*Conjunto de tarefas*
1 – Traduza para o inglês a frase "Sabe-se que a fábrica cogitou em 1976 a sua entrada no concorrido mercado de chassis de ônibus, mas, em maio do ano seguinte, a ideia de usar os chassis do D-400, D-700, D-900 e D-950 foi abandonada.", do texto sobre os Dodge da Chrysler do Brasil movidos a álcool.
2 – Prossiga com o texto sobre os Dodge da Chrysler do Brasil movidos a álcool, a partir da última frase apresentada.

*Texto fornecido*
────────────────────────────────────────

Um interessante Dodge Dart sedã a plena carga para testes com o combustível vegetal

Este Polara GL certamente já lidava bem com o álcool, até porque esta nova tecnologia já estava nas ruas há dois anos pelas mãos da Fiat e da Volkswagen

Pena que a Chrysler - inclusive a matriz americana - atravessavam tempos muito difíceis e a fabricante deixou de produzir seus Polara e Dart em 1981 sem lançar uma versão etílica, uma triste injustiça com esta pioneira que somente se explica pela falta de recursos... Mas ao menos o confiável V-8 foi aproveitado pela Volkswagen Caminhões em alguns dos modelos de caminhão Dodge (além dos novos cargueiros com seu nome), à exemplo deste interessante E-21, lançado em setembro daquele ano:


Note que a potência com o uso de etanol era até bastante apreciável; contudo, o consumo em solicitações extremas poderia ser mensurado em centenas de metros por litro, daí porque o uso de tais cargueiros ficou restrito à indústria sucroalcooleira (catálogo publicado no saudoso site Caminhão Antigo Brasil)

E se a Chrysler do Brasil trabalhou entre os anos de 1975 até 1981 na utilização do combustível derivado da cana-de-açúcar para mover automóveis de passeio e veículos de carga, houve, também, a inédita inciativa de criar um chassi para ônibus com o conhecido pentastar.

Ah, antes que você me pergunte, sabemos que até os anos 70 era relativamente comum ver um ônibus montado sobre um chassis de caminhão, aproveitando-se, para isto, da frente do veículo (cabine sem portas e teto, às vezes até sem a moldura do parabrisas original), como este Dodge D-700 encarroçado pela Caio no modelo Gabriela Andino:

Imagem publicada por Paulo Roberto de Morais Amorim no site Ônibus Brasil

Marcopolo também encarroçou alguns Dodge, à exemplo deste modelo Sanremo ST, praticamente fabricado para o mercado externo, sobretudo latino-americano: 


Imagens localizadas por meio do buscador do Google: avise-me se for o primeiro a disponibilizá-la para divulgar aqui os devidos créditos!

Sabe-se que a fábrica cogitou em 1976 a sua entrada no concorrido mercado de chassis de ônibus, mas, em maio do ano seguinte, a ideia de usar os chassis do D-400, D-700, D-900 e D-950 foi abandonada. Não sem antes pensar em uma solução que parecia promissora: o uso de um chassis para ônibus urbano movido a álcool!

────────────────────────────────────────

*Dados armazenados*
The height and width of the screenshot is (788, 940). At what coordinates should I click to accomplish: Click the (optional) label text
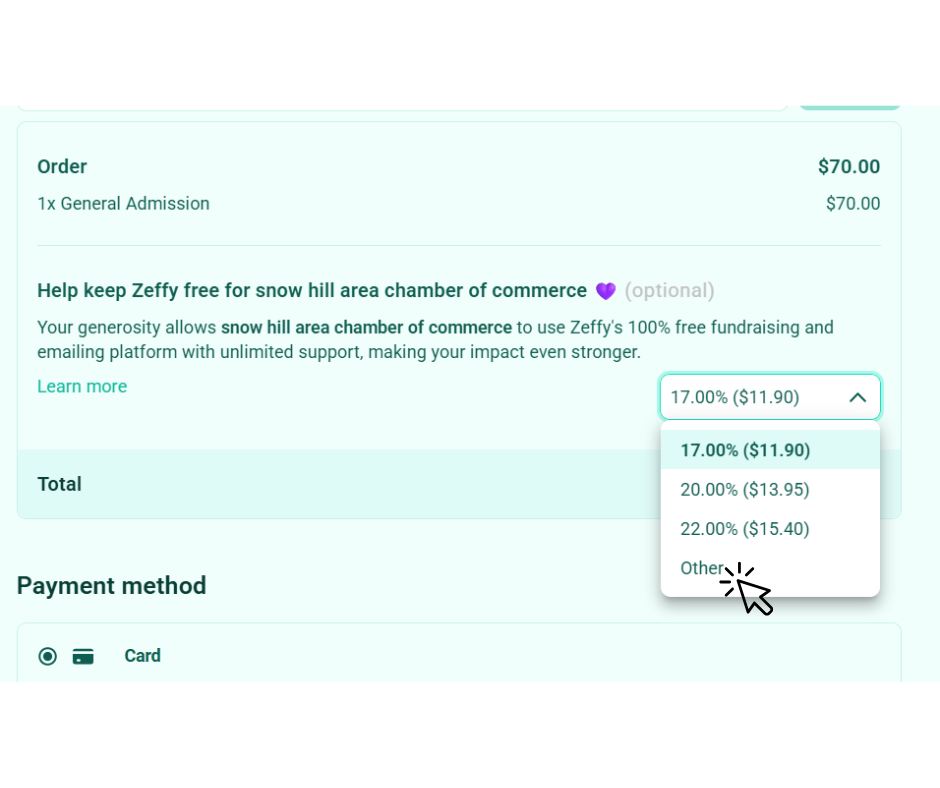(670, 291)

────────────────────────────────────────

*Respostas em ordem*
1 – It is known that in 1976 the factory considered entering the competitive bus chassis market, but in May of the following year the idea of using the D-400, D-700, D-900 and D-950 chassis was abandoned.

2 –
Naquele período, o pessoal da engenharia da Chrysler preparou a plataforma do modelo de caminhão D-900 equipada com um pioneiro V-8 318 alcoolizado e o enviou a cidade de Caxias do Sul/RS para a Marcopolo montar sua carroceria urbana então em produção, o modelo Veneza, cujo resultado podemos ver abaixo:

Imagem publicada por Gilberto Martins no site Ônibus Brasil

Notem que o simpático Veneza era relativamente curto para um coletivo usualmente aplicado no transporte coletivo de passageiros (mas, de todo modo, parece ser maior do que os 5,00m da medida de entre eixos mais longa disponível no catálogo do D-900 e D-950) e em razão do eixo dianteiro avançado, a solução foi aplicar a porta dianteira atrás dele, solução aplicada à época nos chassis Mercedes-Benz LP-1113 e Scania no modelo B-110:

Notem que o veículo experimental foi até mesmo equipado com o posto para cobrador, instalado à direita da porta traseira (imagem do acervo de Jozoilton Souza Lopes publicada no site Ônibus Brasil)

Notem a grade auxiliar para auxiliar o arrefecimento do interessante V-8 que morava na dianteira desse chassis D-900 (imagem localizada no buscador do Google)

O coletivo recebeu as chapas NQ-2610 de São Bernardo do Campo/SP e possivelmente foi utilizado no transporte de funcionários e até mesmo como "mula" para a continuação do desenvolvimento do motor 318 movido a álcool. Mas isso são apenas conjecturas, pois não encontrei referências sobre a vida útil desse interessante Marcopolo/Dodge, especialmente a respeito do que aconteceu após a absorção da fábrica pela Volkswagenwerk. Tampouco sei se outro ônibus assim foi montado...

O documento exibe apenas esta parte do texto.